Sebastian Faulks at The Sunday Times Oxford Literary Festival

In the first of The Times exclusive reports from the festival, we hear from the celebrated author about his forthcoming James Bond novel

The 12th Sunday Times Oxford Literary Festival began on Monday, March 31, with great style, a packed marquee and a tremendous air of excitement.
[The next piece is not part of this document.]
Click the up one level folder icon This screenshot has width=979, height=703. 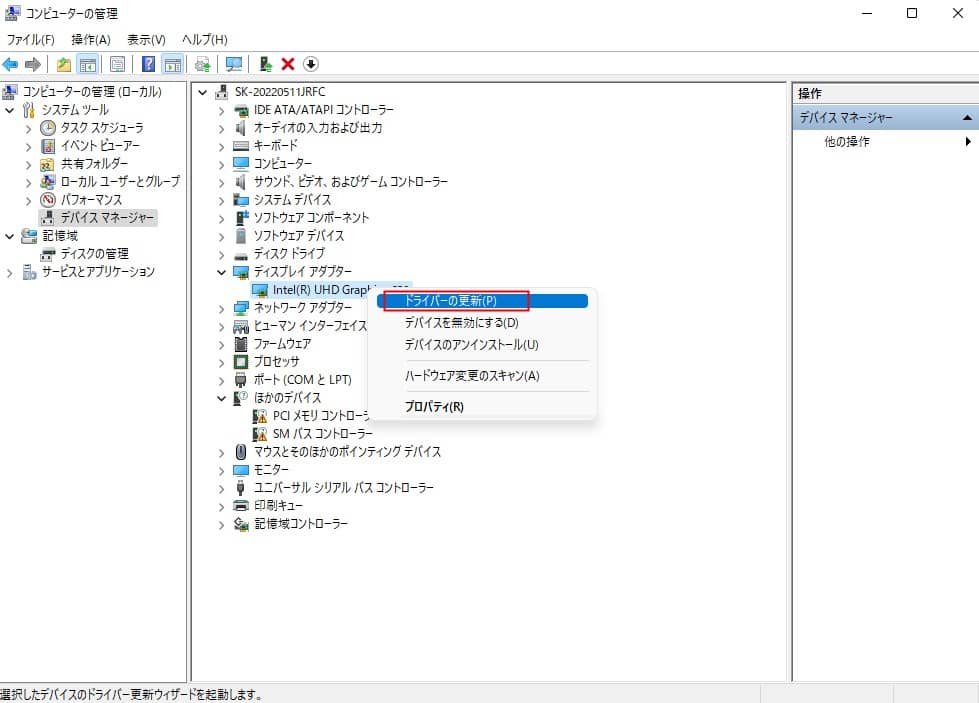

Oxford has never looked more beautiful and – appropriately, perhaps – the loudest background noise to be heard as Sebastian Faulks started to speak was birdsong.
Faulks, who was talking to the Sunday Times fiction editor Peter Kemp, was engagingly self-deprecating in an interview which took him from his earliest fictional efforts – as a DH Lawrence smitten schoolboy – to his current work-in-progress, which he describes an English Bonfire of the Vanities.
It’s taken him more than 20 years, he said, to find a way of writing about present-day England: the great American writers, Saul Bellow, Philip Roth and John Updike and co, have never had a problem in writing seriously and significantly about contemporary life, but the English tend to lapse into satire or comedy. “There is something about contemporary English culture,” he said, “that is just intrinsically self-parodying.”
Faulks’ best-known novels deal with France - Birdsong, Charlotte Gray - and he was fascinating about the research done for both books. For Birdsong, he followed the advice of the poet James Fenton, who told him that all poetry, and, by extension, all novels, should contain a new piece of information.